Il faut aussi lutter contre les inégalités de traitement. Mais comme cela a déjà été évoqué, je n'y reviendrai pas.
Quatrièmement, l'une des nouveautés de la loi de 2005 était de faire apparaître, pour la première fois, les étudiants en situation de handicap dans la loi. Il me semble qu'aujourd'hui, si l'on devait franchir une nouvelle étape, il faudrait accentuer l'effort actuel, notamment au regard de la participation à la vie sociale et à la citoyenneté et dans le sens de l'accessibilité universelle des campus. Des cadres ont été mis en place, des chartes ont été signées. La loi du 27 juillet 2013 contient plusieurs éléments importants, y compris quant au rôle même de l'enseignement supérieur, qui se voit attribuer pour mission de participer à la construction d'une société inclusive. Cette loi permet aussi à chaque université d'adopter un schéma directeur pluriannuel du handicap avec des indicateurs annuels en vue de développer une réelle politique d'établissement et de créer de la transversalité.

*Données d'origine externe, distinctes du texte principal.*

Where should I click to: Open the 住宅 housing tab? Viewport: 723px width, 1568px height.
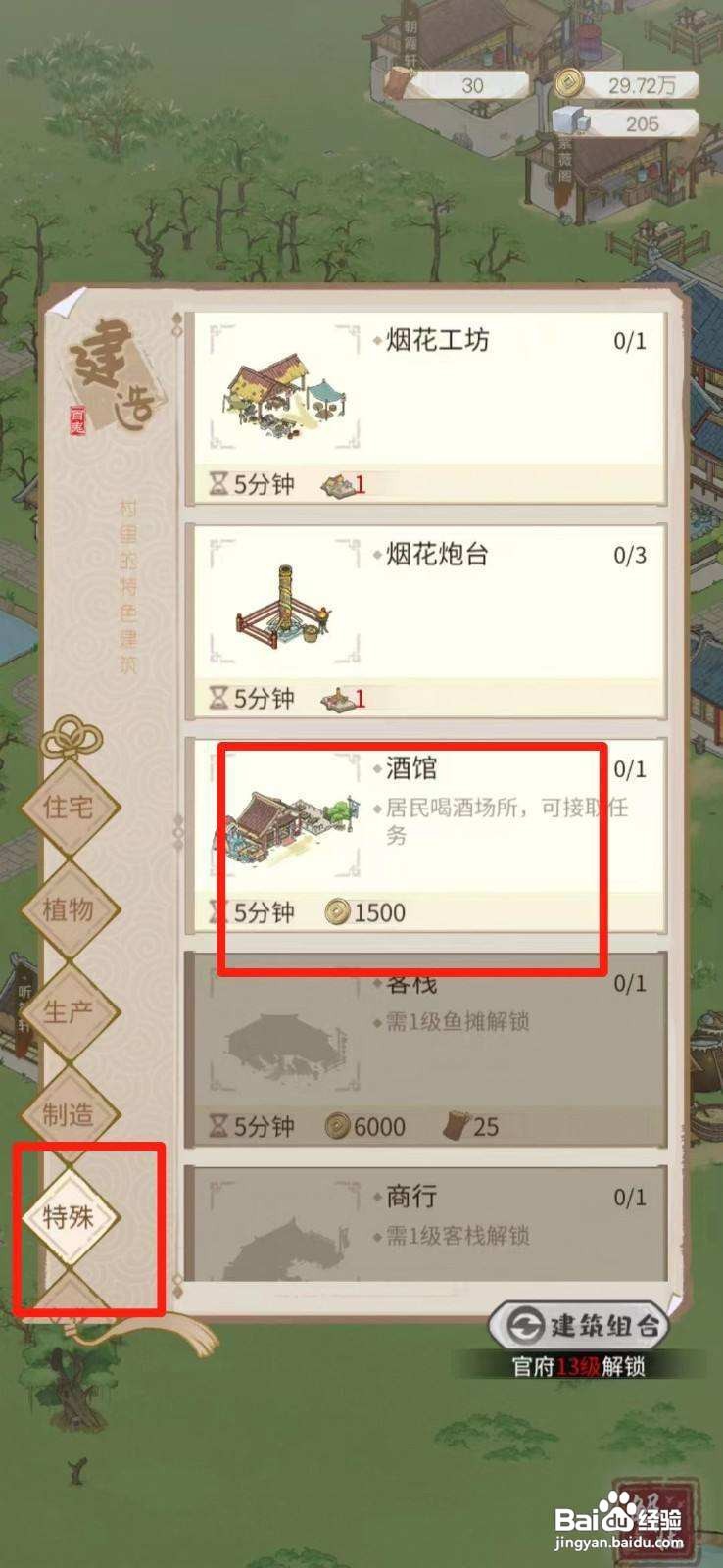point(69,807)
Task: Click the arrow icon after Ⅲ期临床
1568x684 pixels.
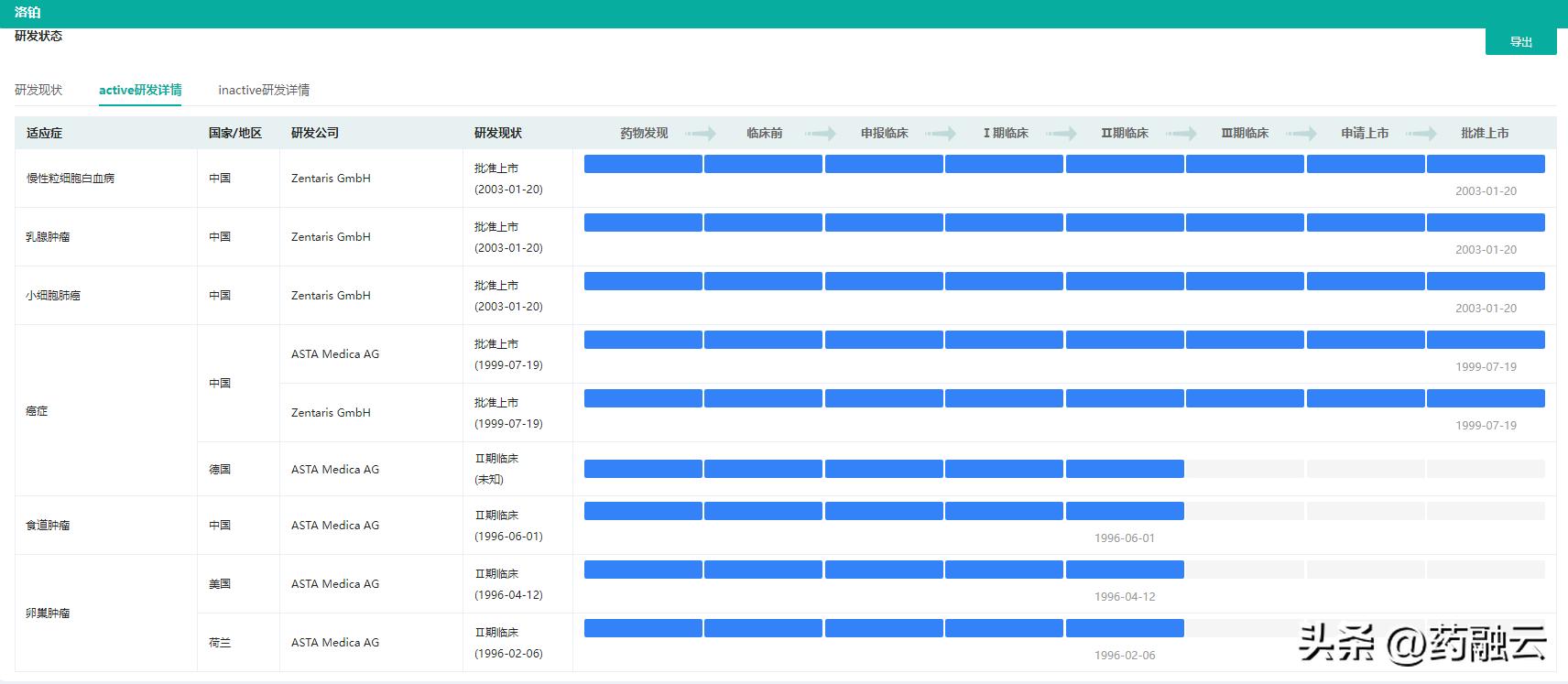Action: (1301, 134)
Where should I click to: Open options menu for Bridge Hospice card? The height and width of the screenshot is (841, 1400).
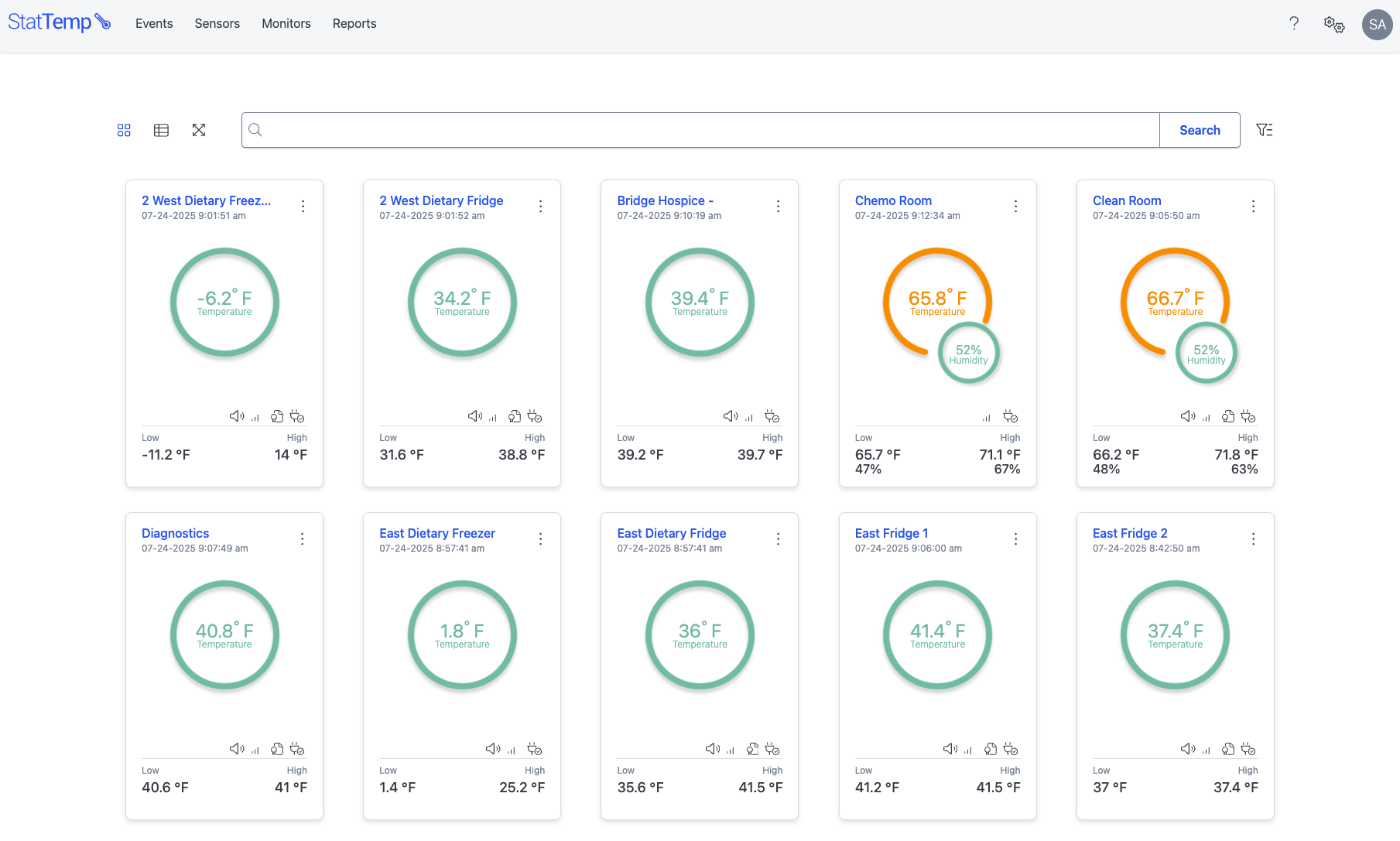pos(778,207)
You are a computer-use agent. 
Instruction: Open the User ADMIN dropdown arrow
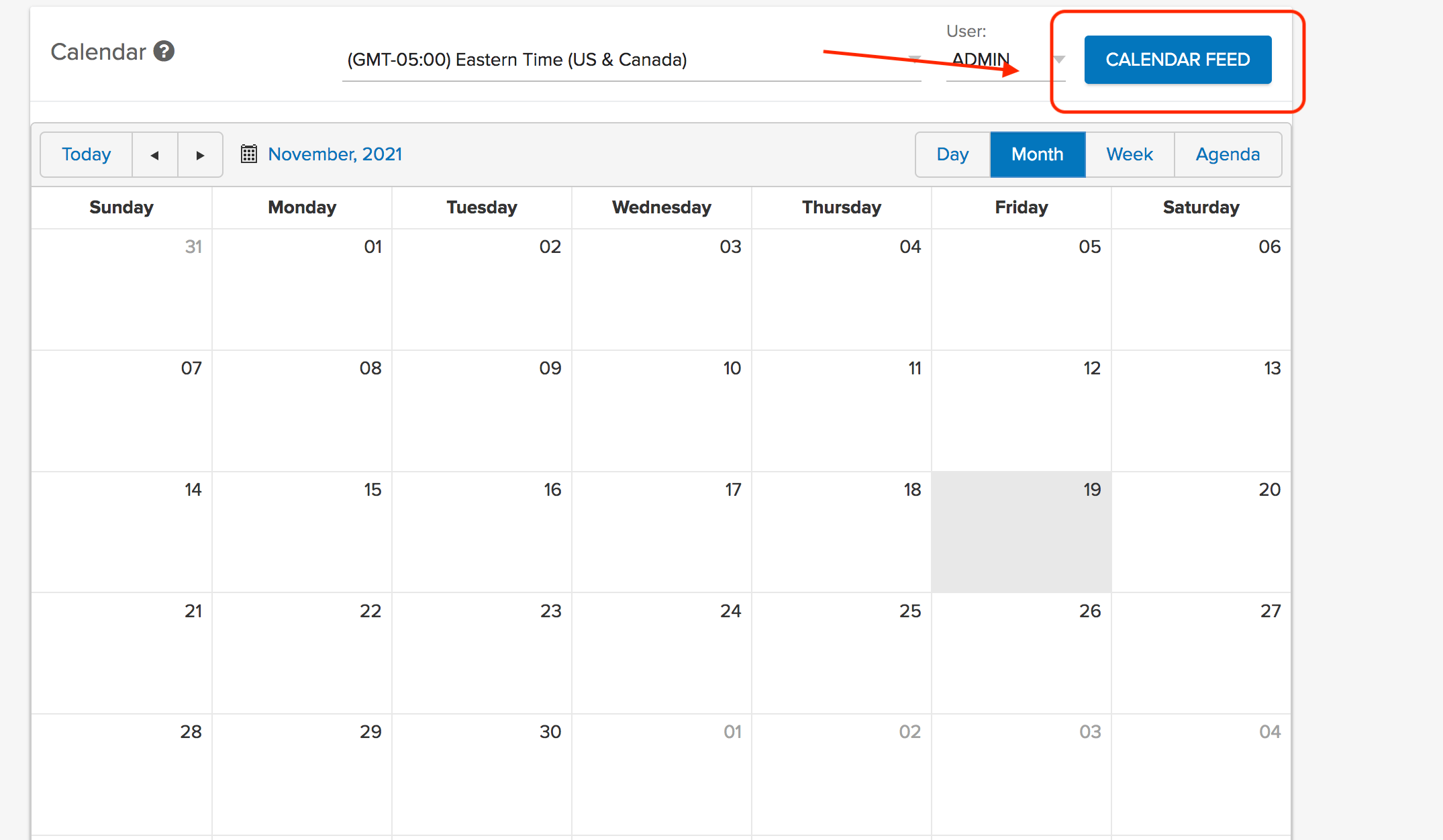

Je ferai quelques propositions. Vous le savez, la loi du 8 mars 2018 relative à l'orientation et à la réussite des étudiants introduit un droit au réexamen dans le cadre de Parcoursup ; nous souhaitons que ce droit au réexamen soit étendu au passage en master. En outre, le plan d'accompagnement de l'étudiant handicapé (PAEH) aux études supérieures doit être aussi reconnu et opposable en vue d'une mise en oeuvre concrète ; aujourd'hui, 85 % étudiants reconnus par les structures handicap des universités bénéficient d'un tel plan d'accompagnement. Enfin, les schémas directeurs pluriannuels de la politique du handicap devraient être étendus à l'ensemble des établissements d'enseignement supérieur.
J'évoquerai aussi les besoins identifiés restés sans réponse, notamment en ce qui concerne le logement et l'hébergement : le panel des solutions possibles n'est pas complet sur tous les territoires, alors que les enjeux sont réels en termes de mobilité et de poursuite des études. Les services d'accompagnement vont rarement au-delà de 20 ans, parfois 25 ans. Or les besoins perdurent et la progression vers l'autonomie nécessite parfois étayage et soutien. Ces services doivent donc aller plus loin. Enfin, l'aide au travail personnel à domicile a été reconnu comme un besoin spécifique pour les étudiants en situation de handicap, dès les premiers travaux du comité de pilotage étudiant suite à la loi de 2005, mais sa ligne de financement est restée vierge.